Records excerpted from a collection

------------------------------------------------------------------------

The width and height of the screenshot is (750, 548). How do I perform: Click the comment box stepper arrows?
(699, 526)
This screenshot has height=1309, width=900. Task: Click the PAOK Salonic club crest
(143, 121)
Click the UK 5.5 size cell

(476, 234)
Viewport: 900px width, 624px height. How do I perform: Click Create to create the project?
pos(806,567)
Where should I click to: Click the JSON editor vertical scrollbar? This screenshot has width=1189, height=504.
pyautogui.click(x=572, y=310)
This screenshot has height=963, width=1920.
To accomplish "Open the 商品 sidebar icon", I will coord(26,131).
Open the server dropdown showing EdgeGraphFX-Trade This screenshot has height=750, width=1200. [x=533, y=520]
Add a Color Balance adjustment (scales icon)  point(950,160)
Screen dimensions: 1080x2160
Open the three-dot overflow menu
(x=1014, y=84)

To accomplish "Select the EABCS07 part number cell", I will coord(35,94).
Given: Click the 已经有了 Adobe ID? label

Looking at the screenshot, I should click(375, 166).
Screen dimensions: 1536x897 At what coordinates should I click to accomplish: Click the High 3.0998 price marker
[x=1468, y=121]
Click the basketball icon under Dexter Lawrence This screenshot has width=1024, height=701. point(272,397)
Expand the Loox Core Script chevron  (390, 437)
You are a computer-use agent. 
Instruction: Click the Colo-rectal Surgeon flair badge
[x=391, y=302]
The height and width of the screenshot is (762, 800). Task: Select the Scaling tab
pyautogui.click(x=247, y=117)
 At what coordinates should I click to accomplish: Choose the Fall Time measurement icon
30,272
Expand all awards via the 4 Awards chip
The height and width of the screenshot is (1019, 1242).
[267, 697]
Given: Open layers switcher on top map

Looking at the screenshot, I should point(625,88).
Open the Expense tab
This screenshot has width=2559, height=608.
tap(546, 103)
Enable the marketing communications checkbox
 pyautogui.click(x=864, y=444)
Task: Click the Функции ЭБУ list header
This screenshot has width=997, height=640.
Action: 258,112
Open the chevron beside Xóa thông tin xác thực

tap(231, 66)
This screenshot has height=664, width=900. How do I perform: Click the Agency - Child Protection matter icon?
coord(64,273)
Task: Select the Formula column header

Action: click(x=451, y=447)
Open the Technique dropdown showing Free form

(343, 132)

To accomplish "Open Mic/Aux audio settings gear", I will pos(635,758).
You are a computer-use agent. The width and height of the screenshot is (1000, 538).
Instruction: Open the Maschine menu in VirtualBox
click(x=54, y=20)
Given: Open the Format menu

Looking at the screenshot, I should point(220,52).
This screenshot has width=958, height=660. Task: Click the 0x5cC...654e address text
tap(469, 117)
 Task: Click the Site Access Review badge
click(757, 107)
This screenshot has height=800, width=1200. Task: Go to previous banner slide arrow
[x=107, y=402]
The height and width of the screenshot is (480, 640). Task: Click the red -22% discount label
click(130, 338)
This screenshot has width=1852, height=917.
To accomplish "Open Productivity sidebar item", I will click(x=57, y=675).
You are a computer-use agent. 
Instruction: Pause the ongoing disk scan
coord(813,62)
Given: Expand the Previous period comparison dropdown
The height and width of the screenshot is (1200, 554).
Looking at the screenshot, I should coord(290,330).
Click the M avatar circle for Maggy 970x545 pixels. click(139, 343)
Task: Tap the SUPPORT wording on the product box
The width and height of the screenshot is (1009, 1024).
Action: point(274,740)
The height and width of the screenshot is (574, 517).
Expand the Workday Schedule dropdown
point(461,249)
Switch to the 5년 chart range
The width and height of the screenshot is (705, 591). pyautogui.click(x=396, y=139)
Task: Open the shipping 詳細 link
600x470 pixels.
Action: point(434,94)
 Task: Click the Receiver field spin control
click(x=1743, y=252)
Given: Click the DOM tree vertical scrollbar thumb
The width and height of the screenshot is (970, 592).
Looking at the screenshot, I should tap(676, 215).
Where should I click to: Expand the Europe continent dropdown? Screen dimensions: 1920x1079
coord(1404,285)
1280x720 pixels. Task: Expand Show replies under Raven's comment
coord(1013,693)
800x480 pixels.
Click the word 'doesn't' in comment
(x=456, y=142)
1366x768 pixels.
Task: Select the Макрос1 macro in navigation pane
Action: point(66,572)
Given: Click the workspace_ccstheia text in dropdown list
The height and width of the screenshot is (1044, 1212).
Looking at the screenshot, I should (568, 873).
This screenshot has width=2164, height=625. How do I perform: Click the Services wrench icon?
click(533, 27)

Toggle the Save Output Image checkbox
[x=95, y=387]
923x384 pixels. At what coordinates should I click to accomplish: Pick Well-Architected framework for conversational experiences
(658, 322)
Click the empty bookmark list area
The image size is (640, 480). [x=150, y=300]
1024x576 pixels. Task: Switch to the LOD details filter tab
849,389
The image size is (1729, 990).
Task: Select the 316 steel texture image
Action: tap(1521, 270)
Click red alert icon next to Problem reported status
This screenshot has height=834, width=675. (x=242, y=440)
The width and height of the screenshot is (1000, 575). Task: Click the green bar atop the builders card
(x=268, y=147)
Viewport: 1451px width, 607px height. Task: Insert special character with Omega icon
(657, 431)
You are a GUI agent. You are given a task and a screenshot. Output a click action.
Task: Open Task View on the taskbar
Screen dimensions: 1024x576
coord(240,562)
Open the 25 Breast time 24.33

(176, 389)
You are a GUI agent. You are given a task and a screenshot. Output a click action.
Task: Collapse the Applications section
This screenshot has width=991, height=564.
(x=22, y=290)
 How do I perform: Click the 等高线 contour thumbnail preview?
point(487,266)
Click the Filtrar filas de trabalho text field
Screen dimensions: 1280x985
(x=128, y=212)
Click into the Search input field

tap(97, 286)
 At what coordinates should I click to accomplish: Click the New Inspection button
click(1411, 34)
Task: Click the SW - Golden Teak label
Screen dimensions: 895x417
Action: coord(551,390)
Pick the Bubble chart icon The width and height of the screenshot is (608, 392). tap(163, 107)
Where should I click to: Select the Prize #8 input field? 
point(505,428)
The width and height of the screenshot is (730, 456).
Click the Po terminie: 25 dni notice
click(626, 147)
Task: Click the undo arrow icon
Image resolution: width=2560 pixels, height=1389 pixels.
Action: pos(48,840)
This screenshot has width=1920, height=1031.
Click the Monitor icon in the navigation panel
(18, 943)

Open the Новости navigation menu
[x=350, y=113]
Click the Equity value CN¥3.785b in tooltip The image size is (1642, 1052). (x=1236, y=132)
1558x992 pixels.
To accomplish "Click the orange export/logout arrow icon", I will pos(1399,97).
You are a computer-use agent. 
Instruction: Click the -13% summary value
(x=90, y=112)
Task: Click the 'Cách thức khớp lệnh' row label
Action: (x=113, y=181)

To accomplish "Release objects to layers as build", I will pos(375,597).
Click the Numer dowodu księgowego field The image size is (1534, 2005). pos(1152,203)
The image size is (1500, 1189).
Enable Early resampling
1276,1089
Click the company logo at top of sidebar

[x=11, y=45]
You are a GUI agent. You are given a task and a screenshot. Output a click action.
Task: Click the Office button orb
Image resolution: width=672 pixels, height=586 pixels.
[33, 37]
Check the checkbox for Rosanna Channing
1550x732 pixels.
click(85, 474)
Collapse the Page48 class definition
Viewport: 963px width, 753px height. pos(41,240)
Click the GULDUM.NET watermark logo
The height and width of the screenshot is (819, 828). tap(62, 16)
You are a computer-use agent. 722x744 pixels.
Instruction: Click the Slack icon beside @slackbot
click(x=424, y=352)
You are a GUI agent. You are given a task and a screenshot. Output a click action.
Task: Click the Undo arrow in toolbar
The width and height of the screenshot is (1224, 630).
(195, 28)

------------------------------------------------------------------------

● TASK TO COMPLETE:
Once you find the line with "This screenshot has height=1309, width=900." above, print it and every line after it up to and including the line with "Screen dimensions: 1080x2160", exactly as written and nothing else.

● RESPONSE TO THE TASK:
This screenshot has height=1309, width=900. Task: Click the PAOK Salonic club crest
(143, 121)
Click the UK 5.5 size cell

(476, 234)
Viewport: 900px width, 624px height. How do I perform: Click Create to create the project?
pos(806,567)
Where should I click to: Click the JSON editor vertical scrollbar? This screenshot has width=1189, height=504.
pyautogui.click(x=572, y=310)
This screenshot has height=963, width=1920.
To accomplish "Open the 商品 sidebar icon", I will coord(26,131).
Open the server dropdown showing EdgeGraphFX-Trade This screenshot has height=750, width=1200. [x=533, y=520]
Add a Color Balance adjustment (scales icon)  point(950,160)
Screen dimensions: 1080x2160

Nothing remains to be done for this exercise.